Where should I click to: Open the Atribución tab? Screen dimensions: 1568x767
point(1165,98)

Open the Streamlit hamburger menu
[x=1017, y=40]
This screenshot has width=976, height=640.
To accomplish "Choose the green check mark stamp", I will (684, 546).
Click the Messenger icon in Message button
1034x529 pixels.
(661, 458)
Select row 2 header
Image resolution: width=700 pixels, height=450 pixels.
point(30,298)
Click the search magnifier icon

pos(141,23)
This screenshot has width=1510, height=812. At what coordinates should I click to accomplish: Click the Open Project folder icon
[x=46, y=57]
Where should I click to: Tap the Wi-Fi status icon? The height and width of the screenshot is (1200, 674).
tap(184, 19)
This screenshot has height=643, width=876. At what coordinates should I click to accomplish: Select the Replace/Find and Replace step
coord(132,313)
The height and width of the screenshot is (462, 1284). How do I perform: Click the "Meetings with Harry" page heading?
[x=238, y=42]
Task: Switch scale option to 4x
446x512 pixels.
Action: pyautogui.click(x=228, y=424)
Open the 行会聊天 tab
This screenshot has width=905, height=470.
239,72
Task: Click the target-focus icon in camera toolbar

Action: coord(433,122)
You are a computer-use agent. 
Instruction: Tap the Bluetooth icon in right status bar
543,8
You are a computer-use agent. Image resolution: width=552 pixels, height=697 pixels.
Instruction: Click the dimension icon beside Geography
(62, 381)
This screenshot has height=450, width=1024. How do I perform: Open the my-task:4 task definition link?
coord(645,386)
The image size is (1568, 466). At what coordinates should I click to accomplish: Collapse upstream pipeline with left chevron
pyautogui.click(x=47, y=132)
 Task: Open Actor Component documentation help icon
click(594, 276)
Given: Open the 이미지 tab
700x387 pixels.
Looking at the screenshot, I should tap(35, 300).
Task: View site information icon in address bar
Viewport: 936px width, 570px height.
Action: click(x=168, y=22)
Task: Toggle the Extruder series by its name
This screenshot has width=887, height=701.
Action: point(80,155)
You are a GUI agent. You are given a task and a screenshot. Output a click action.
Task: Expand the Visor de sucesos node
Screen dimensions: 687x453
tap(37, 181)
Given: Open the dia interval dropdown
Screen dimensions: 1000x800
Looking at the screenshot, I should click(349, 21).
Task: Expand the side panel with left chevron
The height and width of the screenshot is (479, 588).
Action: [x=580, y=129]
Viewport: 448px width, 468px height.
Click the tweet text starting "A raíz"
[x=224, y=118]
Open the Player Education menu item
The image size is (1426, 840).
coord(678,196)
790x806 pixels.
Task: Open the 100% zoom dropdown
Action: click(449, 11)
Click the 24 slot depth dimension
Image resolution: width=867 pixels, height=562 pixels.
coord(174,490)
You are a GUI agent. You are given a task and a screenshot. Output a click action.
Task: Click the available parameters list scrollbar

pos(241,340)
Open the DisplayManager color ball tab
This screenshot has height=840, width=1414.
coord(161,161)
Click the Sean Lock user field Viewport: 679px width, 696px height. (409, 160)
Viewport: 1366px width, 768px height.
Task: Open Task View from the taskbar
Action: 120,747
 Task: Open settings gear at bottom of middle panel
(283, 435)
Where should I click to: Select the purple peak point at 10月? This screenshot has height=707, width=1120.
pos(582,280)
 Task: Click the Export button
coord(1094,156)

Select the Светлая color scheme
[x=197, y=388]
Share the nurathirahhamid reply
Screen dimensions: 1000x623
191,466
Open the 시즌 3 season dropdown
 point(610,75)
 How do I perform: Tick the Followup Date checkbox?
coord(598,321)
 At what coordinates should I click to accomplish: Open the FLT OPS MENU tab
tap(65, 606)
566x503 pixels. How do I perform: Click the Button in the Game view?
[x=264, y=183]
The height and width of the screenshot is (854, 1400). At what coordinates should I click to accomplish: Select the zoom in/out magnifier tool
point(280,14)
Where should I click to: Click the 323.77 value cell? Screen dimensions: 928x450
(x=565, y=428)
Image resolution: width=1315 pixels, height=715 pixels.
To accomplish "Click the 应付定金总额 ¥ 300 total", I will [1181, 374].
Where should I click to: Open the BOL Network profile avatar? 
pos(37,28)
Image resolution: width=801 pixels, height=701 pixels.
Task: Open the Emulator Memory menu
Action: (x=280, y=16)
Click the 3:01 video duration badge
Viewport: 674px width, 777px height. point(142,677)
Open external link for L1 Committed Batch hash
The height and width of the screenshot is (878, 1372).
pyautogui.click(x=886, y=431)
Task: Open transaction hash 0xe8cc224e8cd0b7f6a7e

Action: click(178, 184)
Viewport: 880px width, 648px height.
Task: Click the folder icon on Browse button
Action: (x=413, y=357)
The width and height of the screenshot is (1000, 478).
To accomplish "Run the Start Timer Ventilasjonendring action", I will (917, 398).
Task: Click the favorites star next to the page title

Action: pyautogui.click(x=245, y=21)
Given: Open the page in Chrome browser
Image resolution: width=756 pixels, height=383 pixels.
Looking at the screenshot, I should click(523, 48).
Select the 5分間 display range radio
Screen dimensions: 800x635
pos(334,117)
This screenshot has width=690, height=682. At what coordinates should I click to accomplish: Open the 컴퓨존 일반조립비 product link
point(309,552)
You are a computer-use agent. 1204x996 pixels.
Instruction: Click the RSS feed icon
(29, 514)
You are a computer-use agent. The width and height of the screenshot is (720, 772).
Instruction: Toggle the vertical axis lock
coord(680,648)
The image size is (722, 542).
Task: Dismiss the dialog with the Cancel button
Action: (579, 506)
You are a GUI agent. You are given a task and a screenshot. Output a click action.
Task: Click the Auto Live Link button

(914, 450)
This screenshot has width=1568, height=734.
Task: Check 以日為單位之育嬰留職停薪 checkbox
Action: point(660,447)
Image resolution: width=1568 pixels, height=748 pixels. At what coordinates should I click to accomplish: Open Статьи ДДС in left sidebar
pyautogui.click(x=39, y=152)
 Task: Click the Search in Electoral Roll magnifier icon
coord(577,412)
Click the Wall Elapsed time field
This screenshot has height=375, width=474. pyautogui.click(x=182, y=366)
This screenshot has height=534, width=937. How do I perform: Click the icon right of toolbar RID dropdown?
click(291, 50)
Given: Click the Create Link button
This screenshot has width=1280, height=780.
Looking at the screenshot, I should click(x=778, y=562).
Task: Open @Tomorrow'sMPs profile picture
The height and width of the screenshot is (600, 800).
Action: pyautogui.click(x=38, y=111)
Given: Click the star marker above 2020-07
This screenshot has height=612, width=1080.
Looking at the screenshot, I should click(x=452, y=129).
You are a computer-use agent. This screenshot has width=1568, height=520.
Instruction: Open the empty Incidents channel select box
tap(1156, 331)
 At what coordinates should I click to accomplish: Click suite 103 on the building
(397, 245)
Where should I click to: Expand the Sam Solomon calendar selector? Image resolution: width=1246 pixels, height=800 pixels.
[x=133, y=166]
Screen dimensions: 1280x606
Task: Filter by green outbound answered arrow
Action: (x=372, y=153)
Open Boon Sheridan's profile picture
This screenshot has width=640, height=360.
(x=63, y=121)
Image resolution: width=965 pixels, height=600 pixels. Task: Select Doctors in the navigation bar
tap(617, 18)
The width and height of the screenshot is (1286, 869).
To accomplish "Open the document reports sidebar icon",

◆ ◆ ◆ ◆ ◆ ◆ ◆

# Requirement
Find every line in the records that has the word "picture". Copy those lines.

# Solution to this problem
Task: Open @Tomorrow'sMPs profile picture
Open Boon Sheridan's profile picture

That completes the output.